Jonathan Roberts wrote:
I think the more important battle is for the public understanding of
where upstream development stems from and being better at taking credit
for the excellent work Fedora does.
+1 which is exactly what I think the mission of the marketing team
should be. Fedora drives a lot of innovation and due to its strong
belief in working closely with upstream a lot of the innovation quickly
becomes available to other distributions. Something the article
overlooked I think: while open source code can benefit everyone, the
ease with which this happens is influenced by how quickly code gets
upstream and I'm not convinced Ubuntu, or any distribution, is as good
at this as Fedora. Anybody got any ideas where we could get some numbers
on this!?
http://fedoraproject.org/wiki/RedHatContributions and in the references.
People have done various studies on which vendors contribute how much to
the Linux kernel in particular and Red Hat in usually by a large margin
the leading contributor. That would probably be the same for GTK and
GNOME though I don't know of anyone doing any formal analysis. Then
there are other key pieces like Glibc, GCC and on more desktop neutral
stuff like HAL, DBus, Cairo, NetworkManager etc.

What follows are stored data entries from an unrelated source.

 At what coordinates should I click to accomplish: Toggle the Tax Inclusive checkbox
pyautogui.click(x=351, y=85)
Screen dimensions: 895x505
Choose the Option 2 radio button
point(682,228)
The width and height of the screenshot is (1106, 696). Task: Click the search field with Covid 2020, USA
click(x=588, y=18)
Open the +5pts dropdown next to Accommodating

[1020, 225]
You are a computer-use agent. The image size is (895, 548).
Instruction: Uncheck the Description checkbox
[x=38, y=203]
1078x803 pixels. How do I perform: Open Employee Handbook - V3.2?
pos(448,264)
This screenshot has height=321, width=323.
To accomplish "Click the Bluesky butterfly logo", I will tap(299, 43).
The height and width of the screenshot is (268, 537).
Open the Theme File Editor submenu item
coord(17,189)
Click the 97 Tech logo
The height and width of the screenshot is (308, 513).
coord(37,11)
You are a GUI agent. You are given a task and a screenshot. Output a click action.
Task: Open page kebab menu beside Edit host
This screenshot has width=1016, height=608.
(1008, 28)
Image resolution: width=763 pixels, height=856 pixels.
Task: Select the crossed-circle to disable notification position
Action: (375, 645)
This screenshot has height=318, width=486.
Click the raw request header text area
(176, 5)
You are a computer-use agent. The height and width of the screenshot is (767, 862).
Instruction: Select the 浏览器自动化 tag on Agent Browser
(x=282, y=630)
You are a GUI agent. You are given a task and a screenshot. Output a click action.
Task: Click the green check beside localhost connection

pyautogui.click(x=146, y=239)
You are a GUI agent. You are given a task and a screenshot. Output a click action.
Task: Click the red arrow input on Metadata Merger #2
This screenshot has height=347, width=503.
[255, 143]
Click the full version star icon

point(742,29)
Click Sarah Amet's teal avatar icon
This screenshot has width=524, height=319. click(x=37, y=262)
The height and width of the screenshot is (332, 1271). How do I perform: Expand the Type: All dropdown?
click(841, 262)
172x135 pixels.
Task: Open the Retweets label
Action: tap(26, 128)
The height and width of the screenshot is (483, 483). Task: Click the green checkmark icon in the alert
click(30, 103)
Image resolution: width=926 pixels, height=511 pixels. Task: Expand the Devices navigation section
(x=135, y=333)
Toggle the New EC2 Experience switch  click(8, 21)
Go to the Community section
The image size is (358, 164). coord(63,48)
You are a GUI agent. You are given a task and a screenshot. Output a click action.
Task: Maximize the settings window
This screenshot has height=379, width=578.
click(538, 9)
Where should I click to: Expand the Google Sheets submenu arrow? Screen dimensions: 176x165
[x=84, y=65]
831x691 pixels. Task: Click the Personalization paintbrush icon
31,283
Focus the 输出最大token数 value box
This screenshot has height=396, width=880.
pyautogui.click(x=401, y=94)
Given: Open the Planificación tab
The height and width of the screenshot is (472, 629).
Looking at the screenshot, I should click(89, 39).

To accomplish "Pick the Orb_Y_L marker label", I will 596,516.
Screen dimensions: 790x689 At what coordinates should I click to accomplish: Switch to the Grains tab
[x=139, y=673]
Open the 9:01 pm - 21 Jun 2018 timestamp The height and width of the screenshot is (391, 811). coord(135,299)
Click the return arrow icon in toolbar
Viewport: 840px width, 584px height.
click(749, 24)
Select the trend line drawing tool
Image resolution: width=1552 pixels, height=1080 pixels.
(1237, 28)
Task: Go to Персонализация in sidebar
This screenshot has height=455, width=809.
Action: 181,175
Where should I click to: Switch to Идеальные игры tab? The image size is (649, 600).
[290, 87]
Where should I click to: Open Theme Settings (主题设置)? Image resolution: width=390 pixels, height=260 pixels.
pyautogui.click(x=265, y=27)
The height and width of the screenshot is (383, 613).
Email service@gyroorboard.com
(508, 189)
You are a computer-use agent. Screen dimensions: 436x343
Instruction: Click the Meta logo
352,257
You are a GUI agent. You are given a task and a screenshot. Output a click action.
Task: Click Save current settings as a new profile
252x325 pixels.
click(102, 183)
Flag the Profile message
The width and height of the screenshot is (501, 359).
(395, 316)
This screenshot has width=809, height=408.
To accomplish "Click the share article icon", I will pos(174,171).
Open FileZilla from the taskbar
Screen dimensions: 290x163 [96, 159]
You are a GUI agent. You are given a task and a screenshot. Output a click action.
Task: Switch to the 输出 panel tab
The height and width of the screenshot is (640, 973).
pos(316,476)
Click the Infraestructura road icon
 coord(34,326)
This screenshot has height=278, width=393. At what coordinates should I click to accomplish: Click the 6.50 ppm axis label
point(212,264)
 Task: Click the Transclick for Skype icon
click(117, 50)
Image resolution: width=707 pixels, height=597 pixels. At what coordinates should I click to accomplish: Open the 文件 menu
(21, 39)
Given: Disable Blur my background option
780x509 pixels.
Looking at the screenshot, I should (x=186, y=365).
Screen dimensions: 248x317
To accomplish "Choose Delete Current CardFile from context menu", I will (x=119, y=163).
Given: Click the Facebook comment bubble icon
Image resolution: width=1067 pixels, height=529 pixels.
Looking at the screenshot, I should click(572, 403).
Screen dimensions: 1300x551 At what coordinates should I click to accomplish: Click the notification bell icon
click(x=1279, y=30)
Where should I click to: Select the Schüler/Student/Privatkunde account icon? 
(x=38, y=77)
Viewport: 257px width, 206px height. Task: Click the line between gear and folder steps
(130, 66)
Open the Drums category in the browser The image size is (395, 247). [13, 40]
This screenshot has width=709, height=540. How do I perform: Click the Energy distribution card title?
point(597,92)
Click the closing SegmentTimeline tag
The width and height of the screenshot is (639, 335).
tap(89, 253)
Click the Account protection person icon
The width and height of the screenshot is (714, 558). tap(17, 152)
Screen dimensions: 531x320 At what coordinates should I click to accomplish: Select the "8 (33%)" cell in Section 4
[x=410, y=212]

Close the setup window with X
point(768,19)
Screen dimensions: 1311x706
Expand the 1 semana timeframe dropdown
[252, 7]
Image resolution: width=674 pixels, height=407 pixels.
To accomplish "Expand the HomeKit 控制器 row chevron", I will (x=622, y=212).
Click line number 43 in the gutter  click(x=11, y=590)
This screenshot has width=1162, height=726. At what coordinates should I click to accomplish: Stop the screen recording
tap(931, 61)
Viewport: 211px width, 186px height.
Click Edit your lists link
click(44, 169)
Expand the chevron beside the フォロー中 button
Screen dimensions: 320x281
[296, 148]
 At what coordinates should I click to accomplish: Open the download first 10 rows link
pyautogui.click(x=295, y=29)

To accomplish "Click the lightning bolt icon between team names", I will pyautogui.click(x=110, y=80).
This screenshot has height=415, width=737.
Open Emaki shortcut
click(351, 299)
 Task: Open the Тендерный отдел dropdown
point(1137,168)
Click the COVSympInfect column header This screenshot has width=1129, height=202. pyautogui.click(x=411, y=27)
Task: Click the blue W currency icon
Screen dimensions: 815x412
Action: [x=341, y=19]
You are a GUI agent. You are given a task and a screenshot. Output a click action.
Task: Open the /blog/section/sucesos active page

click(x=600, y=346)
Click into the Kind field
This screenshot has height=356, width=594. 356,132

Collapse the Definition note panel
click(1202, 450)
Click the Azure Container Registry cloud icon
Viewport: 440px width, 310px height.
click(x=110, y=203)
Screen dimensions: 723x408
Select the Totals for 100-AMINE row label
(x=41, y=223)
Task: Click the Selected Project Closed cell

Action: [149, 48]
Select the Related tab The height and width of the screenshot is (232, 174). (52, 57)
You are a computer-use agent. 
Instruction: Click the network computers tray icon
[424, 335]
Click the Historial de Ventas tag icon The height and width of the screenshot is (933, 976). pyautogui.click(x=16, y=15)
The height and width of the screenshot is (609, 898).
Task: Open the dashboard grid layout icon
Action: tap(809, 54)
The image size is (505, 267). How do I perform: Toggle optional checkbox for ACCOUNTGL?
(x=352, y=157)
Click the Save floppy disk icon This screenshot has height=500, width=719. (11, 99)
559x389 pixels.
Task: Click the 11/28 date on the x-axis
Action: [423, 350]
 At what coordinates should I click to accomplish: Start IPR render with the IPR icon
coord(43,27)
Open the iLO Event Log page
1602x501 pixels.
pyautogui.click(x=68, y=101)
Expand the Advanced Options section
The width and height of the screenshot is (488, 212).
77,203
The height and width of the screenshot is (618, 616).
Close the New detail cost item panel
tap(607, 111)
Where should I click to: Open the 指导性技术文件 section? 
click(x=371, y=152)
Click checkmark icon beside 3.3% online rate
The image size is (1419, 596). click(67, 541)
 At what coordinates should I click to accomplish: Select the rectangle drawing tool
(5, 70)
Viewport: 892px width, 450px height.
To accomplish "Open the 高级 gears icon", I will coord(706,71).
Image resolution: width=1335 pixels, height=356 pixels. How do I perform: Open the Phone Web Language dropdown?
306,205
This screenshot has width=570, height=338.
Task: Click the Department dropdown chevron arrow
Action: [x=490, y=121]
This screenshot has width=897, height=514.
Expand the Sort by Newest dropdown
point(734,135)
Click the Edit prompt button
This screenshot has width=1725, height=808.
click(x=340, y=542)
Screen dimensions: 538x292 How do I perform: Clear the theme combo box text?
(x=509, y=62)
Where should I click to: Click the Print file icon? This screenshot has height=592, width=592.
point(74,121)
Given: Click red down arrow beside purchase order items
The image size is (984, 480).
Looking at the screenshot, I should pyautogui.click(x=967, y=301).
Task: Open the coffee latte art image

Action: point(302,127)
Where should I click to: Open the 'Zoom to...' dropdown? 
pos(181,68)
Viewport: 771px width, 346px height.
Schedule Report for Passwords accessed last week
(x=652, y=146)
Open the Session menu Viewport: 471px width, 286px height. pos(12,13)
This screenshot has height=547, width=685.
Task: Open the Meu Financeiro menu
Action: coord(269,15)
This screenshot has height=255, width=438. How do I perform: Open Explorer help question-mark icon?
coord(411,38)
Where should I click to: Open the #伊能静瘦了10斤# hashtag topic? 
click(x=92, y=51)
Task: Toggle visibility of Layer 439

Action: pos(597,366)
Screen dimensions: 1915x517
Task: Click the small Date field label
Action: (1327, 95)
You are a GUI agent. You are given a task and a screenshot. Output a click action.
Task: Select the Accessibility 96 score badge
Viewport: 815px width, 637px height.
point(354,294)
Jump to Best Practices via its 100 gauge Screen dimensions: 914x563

From the volunteer community, there are a good number of people who
contribute to various upstream projects. A few examples,
http://fedoraproject.org/wiki/BryanSullivan (Mercurial upstream. Refer
http://lwn.net/Articles/153990/ for a interesting detail).
http://fedoraproject.org/wiki/HansdeGoede
http://fedoraproject.org/wiki/KevinKofler
I am pretty sure there are several dozen more contributors such as these.